Jones next challenge was to move up to the 175lb- light heavyweight division. After defeating Mike McCallum to gain the WBC Interim world title recognition, Jones was scheduled to fight stocky, 26-0, Montell Griffin to allow a stamp stating three time world champion. What eventuated was a controversial and melodramatic two fight series. Jones would lose his undefeated record by hitting Griffin while the opponent was deemed down for the count, and therefore disqualified. Jones came out in the second fight possessed like one of his game fighting roosters(Jones breeds and trains fighting cocks), intent for revenge, and what resulted was pure cock fight, with Jones dismantling Griffin in 1 round leaving no doubt as to whom was the superior fighter.

After negotiations fell through to meet faded former heavyweight champion Buster Douglas, Jones decided to make a run at cleaning out the light heavyweight division. Before unifying titles, Jones took on a big light heavyweight, and former champion, Virgil Hill. Many expected Jones to be overpowered by Hill, but Jones stopped the fight in round 3 with a body shot reminiscent to that of the sound of a shot gun, and consequently breaking Hill's ribs.

To unify the light heavyweight belts, Jones would need to get past WBA champion Lou Del Valle, in which Jones would go on to do- albeit after being put on the canvas by a shock knock down- in a unanimous decision.

On June 5, 1999 Jones would defeat Reggie Johnson to claim the undisputed- WBA, WBC and IBF- light heavyweight championship of the world. Jones won the fight by a 12 round decision, although after a stunning performance in the first two rounds it seemed Jones merely carried his opponent the distance- a habit which Jones would continually be criticised for.

Jones defended the undisputed title against a list of light heavyweight contenders, a group of fighters which critics labels no bodies. However, it was more a case of Jones making these world class fighters look like nobodies- such was Jones superiority.

After being urged on by not only the Jones naysayer, but a challenge to keep himself motivated, Jones took the ultimate plunge and announced that he would fight WBA champion John Ruiz for the heavyweight championship of the world. Jones, the former middleweight, would give up some 33 pounds to Ruiz, coming in as a virtual cruiserweight at a relatively small 193 pounds- many though that Jones would crumble after being hit by the punch of a heavyweight. Despite these thoughts, Jones went on dazzle the reigning heavyweight champion with pure handspeed that had arguably never been seen before in the heavyweight division. Jones defeated Ruiz by a unanimous decision, 116-112, 118-110 and 117-111 to claim the heavyweight world title. Along the way Jones became a four division world champion and the first middleweight claim the heavyweight title in over 100 years.

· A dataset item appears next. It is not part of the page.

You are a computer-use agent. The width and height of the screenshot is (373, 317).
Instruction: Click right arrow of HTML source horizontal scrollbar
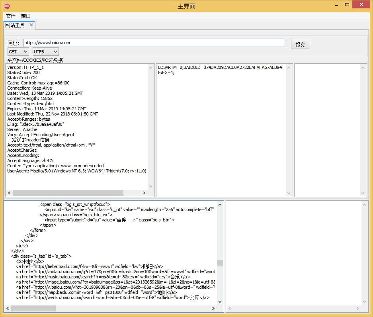(x=213, y=308)
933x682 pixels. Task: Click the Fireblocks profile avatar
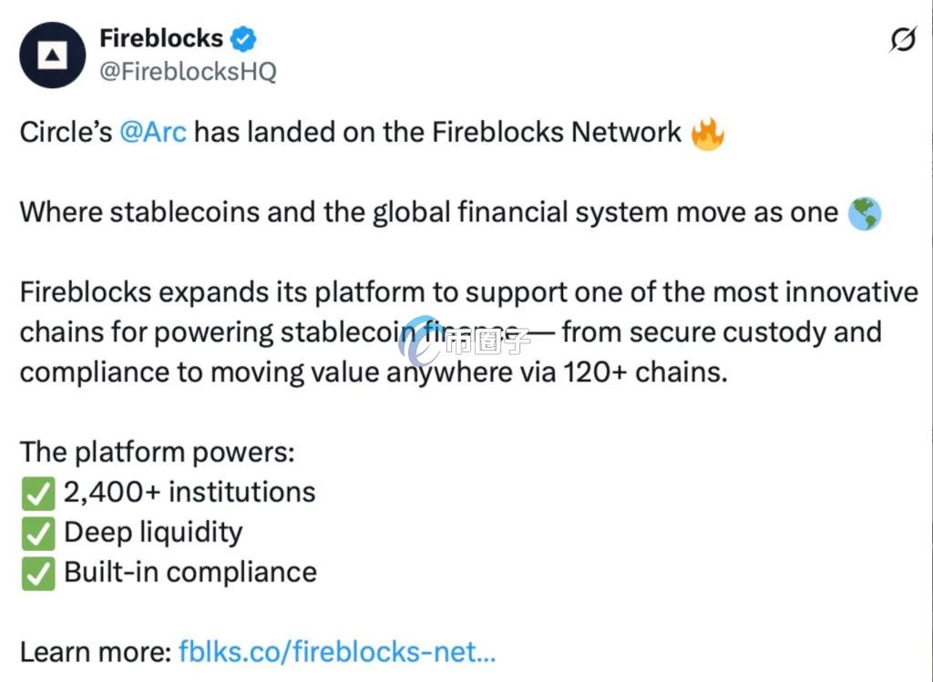pyautogui.click(x=53, y=56)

After reaching the boxing pinnacle, and cementing a place in history, Jones made the somewhat unusual decision to drain himself back down to light heavyweight to fight Antonio Tarver. Jones would defeat Tarver by a majority decision, and given that it was the closest that anyone had come to Jones: the result was publicly disputed.

In the late stages of his career Jones took a return match with Tarver. Whether by aging abilities, effected by weight loss or Tarvers right hard; Jones suffered the first real loss of his professional career via a second round knock out. Jones went on to suffer two more losses, a stoppage against Glengoffe Johnson and by decision in a third fight with Tarver.

Recently Jones started a comeback- still believing he had something to offer- with an impressive victory against Prince Badi Ajamu.

The legacy Jones leaves behind is that he will be remembered as the greatest natural athlete to ever lace on the gloves: exhibiting freakish speed, both of hand and foot, superb coordination and a near physically perfect physique.